WHAT IS REQUIRED:
Render the lines from the start of the records through the line containing "Looking at the screenshot, I should tap(32, 380).", inclusive, as a JSON list of strings with one string per line and blank lines omitted.

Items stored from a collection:
========================================================================

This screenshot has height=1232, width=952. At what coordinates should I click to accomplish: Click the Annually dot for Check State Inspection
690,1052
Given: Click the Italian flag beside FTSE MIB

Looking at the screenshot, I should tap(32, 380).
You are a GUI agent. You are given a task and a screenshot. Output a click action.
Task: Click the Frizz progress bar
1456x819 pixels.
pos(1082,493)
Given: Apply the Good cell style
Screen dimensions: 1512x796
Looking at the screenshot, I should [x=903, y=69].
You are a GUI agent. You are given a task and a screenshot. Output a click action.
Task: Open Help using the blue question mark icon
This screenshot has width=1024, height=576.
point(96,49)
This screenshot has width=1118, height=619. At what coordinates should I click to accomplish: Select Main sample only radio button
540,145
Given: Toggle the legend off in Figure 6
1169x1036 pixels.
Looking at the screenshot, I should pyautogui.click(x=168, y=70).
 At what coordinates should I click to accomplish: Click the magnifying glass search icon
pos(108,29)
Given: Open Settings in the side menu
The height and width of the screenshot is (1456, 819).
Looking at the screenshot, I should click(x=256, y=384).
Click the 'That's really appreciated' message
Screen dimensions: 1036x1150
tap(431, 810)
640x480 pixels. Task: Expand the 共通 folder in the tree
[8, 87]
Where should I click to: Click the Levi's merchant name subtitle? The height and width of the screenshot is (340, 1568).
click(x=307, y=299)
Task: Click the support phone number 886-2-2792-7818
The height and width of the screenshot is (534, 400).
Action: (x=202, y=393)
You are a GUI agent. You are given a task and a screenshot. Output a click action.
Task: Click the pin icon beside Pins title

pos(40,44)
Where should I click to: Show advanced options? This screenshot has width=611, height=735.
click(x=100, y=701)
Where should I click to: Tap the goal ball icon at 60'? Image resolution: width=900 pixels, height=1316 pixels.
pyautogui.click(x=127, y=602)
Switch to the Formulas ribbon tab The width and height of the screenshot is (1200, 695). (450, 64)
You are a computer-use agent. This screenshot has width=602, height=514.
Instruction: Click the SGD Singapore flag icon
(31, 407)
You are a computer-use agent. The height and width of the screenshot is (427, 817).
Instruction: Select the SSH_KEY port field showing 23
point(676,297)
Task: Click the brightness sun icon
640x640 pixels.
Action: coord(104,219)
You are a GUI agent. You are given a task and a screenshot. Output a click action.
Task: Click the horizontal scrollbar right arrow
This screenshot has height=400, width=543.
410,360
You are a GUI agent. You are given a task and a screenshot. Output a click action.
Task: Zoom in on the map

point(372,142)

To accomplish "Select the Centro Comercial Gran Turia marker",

========================================================================

TASK OUTPUT:
[
  "This screenshot has height=1232, width=952. At what coordinates should I click to accomplish: Click the Annually dot for Check State Inspection",
  "690,1052",
  "Given: Click the Italian flag beside FTSE MIB",
  "Looking at the screenshot, I should tap(32, 380)."
]